What the Weekend Brings to D.C.

Off the court, the Classic is a major boost for hotels, restaurants and tour operators. The tournament partners with Destination DC and the American Experience Foundation for a members' side event and hospitality programming, per Events DC. That partnership, combined with thousands of visiting families and teams, helps turn Presidents' Day weekend into a key revenue period for the city’s visitor economy and fills room blocks across the District.

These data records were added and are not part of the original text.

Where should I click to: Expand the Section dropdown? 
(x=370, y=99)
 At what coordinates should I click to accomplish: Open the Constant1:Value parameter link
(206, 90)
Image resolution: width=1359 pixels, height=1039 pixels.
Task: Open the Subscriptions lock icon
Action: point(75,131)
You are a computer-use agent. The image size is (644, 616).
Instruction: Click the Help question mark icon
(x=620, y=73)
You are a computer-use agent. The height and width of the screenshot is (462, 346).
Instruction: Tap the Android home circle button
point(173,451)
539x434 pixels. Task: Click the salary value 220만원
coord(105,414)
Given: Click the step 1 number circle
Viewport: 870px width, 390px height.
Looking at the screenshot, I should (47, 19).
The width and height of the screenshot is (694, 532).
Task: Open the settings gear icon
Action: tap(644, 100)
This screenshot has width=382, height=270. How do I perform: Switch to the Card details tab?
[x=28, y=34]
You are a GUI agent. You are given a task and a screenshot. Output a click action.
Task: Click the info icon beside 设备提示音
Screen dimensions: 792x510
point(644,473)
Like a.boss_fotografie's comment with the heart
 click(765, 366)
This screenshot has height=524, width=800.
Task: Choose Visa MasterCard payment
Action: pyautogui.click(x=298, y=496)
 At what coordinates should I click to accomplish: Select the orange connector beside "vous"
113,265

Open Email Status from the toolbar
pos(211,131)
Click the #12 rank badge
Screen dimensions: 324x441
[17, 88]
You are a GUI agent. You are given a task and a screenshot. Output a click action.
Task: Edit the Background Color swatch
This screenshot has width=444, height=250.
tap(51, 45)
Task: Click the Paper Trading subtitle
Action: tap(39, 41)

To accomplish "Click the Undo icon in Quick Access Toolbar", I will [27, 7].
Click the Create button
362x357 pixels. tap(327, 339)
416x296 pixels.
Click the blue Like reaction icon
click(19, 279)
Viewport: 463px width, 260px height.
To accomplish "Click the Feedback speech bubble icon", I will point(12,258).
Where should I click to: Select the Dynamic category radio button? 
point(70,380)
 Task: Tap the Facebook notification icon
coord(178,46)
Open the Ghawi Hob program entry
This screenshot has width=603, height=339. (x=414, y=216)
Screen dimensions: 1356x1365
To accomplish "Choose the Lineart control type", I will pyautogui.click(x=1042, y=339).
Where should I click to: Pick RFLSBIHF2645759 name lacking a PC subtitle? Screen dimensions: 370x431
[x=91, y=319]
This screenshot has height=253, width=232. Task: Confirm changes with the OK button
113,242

Scouts, Streaming and the Showcase

For college coaches and recruiting scouts, the Classic doubles as a one-stop scouting combine. PrepVolleyball runs an Unsigned Showcase the night before the main event so uncommitted players can be filmed and shared with coaches nationwide, and those sessions are recorded for post-event access, according to PrepVolleyball. Organizers say the weekend layers in scheduled waves of matches and livestream options for selected courts and showcases so families and fans can keep up with the action.

Over two decades, the Capitol Hill Classic has grown into a Presidents' Day tradition that turns downtown D.C. into a youth-sports carnival each year. Organizers say planning is already underway for future editions as club volleyball continues its rapid expansion across the country.